Every entry = a donation from me to Women for Girls, to help empower girls to change the world.  ENTER NOW!

And you can find out more about Julie Daley here, and follow her on Twitter here.  Isn’t she divine!

4 Responses

  1. Great to here you talk Julie! I liked what you said about forgiveness. I am not sure I totally agree that forgiveness is a “power over.” But I do think that maybe forgiveness toward someone who has done a horrible thing to us can be giving up one’s power. I think as women we tend more toward forgiveness than we should. Sometimes we have experienced something that someone has done that we would have more of our own power if we were just mad and walked away. I agree that getting rid of the attachment to the “perpetrator” is super important. But isn’t it possible that we as women need to get in touch with healthy anger too? Sometimes forgiving someone inappropriate can be like apologizing for something we haven’t done. Curious to know what you think.

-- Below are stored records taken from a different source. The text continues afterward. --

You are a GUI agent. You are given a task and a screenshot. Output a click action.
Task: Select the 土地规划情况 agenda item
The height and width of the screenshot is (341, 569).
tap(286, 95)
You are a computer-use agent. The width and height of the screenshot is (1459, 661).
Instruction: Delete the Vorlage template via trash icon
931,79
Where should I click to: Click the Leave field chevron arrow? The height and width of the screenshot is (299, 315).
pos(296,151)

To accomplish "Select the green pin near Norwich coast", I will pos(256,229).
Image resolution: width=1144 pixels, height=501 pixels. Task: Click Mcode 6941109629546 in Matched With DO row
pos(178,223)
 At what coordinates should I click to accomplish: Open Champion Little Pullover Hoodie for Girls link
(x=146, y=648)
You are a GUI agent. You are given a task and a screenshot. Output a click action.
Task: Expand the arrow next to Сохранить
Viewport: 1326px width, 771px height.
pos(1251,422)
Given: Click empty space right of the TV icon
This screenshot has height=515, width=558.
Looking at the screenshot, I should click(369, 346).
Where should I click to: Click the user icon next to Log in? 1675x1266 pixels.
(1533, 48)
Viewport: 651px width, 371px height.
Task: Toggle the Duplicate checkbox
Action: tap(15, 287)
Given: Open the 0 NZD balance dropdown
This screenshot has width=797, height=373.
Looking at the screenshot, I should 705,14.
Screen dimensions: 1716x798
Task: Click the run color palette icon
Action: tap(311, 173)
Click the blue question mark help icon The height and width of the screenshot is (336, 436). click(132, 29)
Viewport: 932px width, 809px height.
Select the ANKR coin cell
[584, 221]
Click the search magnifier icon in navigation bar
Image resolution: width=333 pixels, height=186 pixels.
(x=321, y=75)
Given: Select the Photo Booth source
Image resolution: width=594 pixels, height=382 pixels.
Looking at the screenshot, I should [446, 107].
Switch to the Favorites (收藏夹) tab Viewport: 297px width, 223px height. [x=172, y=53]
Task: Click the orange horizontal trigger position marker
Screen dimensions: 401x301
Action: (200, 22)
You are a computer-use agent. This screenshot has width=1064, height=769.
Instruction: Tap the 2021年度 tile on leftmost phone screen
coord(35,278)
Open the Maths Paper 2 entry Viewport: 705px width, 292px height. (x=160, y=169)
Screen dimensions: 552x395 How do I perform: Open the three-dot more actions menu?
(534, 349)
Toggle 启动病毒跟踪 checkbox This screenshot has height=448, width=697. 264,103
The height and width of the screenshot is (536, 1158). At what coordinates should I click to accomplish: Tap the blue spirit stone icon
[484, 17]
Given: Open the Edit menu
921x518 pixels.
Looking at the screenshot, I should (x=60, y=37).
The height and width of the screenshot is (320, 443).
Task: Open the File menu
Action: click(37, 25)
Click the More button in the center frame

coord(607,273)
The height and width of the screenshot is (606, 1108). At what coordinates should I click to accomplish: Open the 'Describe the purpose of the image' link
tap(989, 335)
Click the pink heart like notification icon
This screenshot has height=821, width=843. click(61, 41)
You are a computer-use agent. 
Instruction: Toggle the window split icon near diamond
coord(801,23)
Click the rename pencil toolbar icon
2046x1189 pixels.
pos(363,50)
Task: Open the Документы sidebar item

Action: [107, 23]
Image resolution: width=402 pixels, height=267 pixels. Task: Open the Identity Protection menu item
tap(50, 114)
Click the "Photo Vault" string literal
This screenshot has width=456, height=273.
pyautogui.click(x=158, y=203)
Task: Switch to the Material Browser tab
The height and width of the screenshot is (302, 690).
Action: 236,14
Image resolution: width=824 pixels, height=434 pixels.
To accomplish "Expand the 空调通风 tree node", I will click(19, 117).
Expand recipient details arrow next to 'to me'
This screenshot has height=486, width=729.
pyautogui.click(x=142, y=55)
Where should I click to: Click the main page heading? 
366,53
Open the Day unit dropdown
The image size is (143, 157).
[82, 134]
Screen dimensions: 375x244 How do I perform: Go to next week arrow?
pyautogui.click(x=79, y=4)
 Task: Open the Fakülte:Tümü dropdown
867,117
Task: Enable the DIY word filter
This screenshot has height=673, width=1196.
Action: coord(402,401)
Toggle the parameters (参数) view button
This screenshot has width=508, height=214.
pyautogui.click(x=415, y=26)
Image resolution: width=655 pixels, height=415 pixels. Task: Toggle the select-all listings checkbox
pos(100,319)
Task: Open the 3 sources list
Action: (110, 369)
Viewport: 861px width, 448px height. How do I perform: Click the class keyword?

  2. Thank you for your comment, Shelley. Yes, we absolutely must feel everything, including the anger and rage. In the example I spoke of, I’ve done much work to feel that rage and anger, to move all the way through it in order to feel the peace I spoke of. I tried to bypass it. That doesn’t work. Yes, sometimes we ‘forgive’ because it feels like something we should do. True forgiveness eventually frees everyone…at least that has been my experience. It doesn’t mean you have to have anything to do with that person, but ultimately when we feel everything there is to feel, we can arrive at a place of peace…that’s been my experience.

  3. Such an interesting conversation. There’s a surface level of forgiveness, I think, where we believe we have forgiven but actually haven’t touched the deeper parts of our experience. What you describe, Julie, of feeling all the emotions present until you reached a state of peace is where the power of real forgiveness lies. It seems to me that what you were saying was that being in a position to forgive or not forgive is a place of having “power over,” and that the underlying feeling of that is sometimes one of dominance or control. To truly forgive, to get to that place of peace you describe, is where we reclaim a more nourishing sort of power. A power that is sourced in love and benefits everyone. Was I understanding that correctly?